December 24, 2009

Bougainville


A small island in the Solomon Sea east of Papua New Guinea. Discovered, isolated, embattled in World War II and then torn up again in a 1990s secessionist war. Behind Lloyd Jones Man Booker Prize winning novel, Mr. Pip, is that island of Bougainville.

In Jon Lewis's images, the faces of the inhabitants seem far from the novelistic lessons that Jones suggests through the tale of Dickens' 19th-century Pip; lessons of coming to be morally cognizant, of coming to bear the responsibility of (human) rights. The idea that such ideal inscriptions might so nimbly take root in the soul, and that the price for articulating the moral ideals presented in this literacy project is a savaging of the human body, is a familiar story in the era of human rights. Such hopes, of course, have little to do with the brute inheritances of that island, becoming yet another veil of a worn language that shrouds its actual wars and their aftermath.

December 12, 2009

Resisting the Call

When the Stoics counsel removal from radical investment it is is easy to feel the intimate bonds of family and love being dissolved by the rational.

There are, however, moments when claims made for the sake of the Other rekindle that the Stoic call for the chilling of the passions: the charioteer harnessing a horse gone wild with circumstance.

From last month's Haaretz:

"Just weeks after the arrest of alleged Jewish terrorist, Yaakov Teitel, a West Bank rabbi on Monday released a book giving Jews permission to kill Gentiles who threaten Israel.

Rabbi Yitzhak Shapiro, who heads the Od Yosef Chai Yeshiva in the Yitzhar settlement, wrote in his book "The King's Torah" that even babies and children can be killed if they pose a threat to the nation.

Shapiro based the majority of his teachings on passages quoted from the Bible, to which he adds his opinions and beliefs.

"It is permissable to kill the Righteous among Nations even if they are not responsible for the threatening situation," he wrote, adding: "If we kill a Gentile who has sinned or has violated one of the seven commandments - because we care about the commandments - there is nothing wrong with the murder."

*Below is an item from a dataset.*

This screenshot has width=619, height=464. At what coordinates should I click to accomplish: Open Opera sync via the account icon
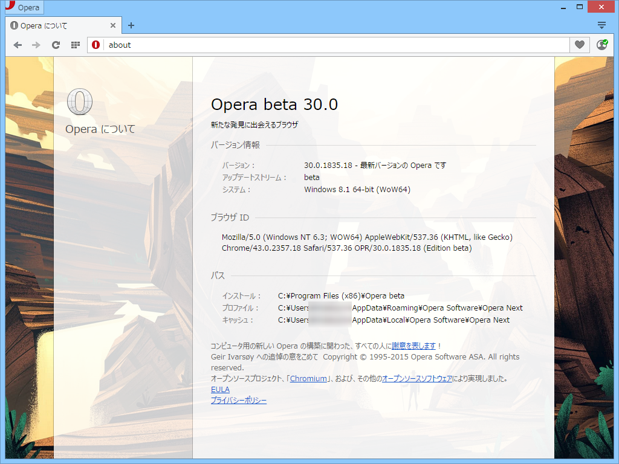pyautogui.click(x=602, y=45)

Several prominent rabbis, including Rabbi Yithak Ginzburg and Rabbi Yaakov Yosef, have recommended the book to their students and followers."
That is not what New York Times columnist David Brooks had in mind when he also wrote last month, with his signature style of accusation and peculiar sense of measure ("most" and "fringe"):
Most people select stories that lead toward cooperation and goodness. But over the past few decades a malevolent narrative has emerged.
That narrative has emerged on the fringes of the Muslim world. It is a narrative that sees human history as a war between Islam on the one side and Christianity and Judaism on the other. This narrative causes its adherents to shrink their circle of concern. They don’t see others as fully human. They come to believe others can be blamelessly murdered and that, in fact, it is admirable to do so.
This narrative is embraced by a small minority. But it has caused incredible amounts of suffering within the Muslim world, in Israel, in the U.S. and elsewhere. With their suicide bombings and terrorist acts, adherents to this narrative have made themselves central to global politics.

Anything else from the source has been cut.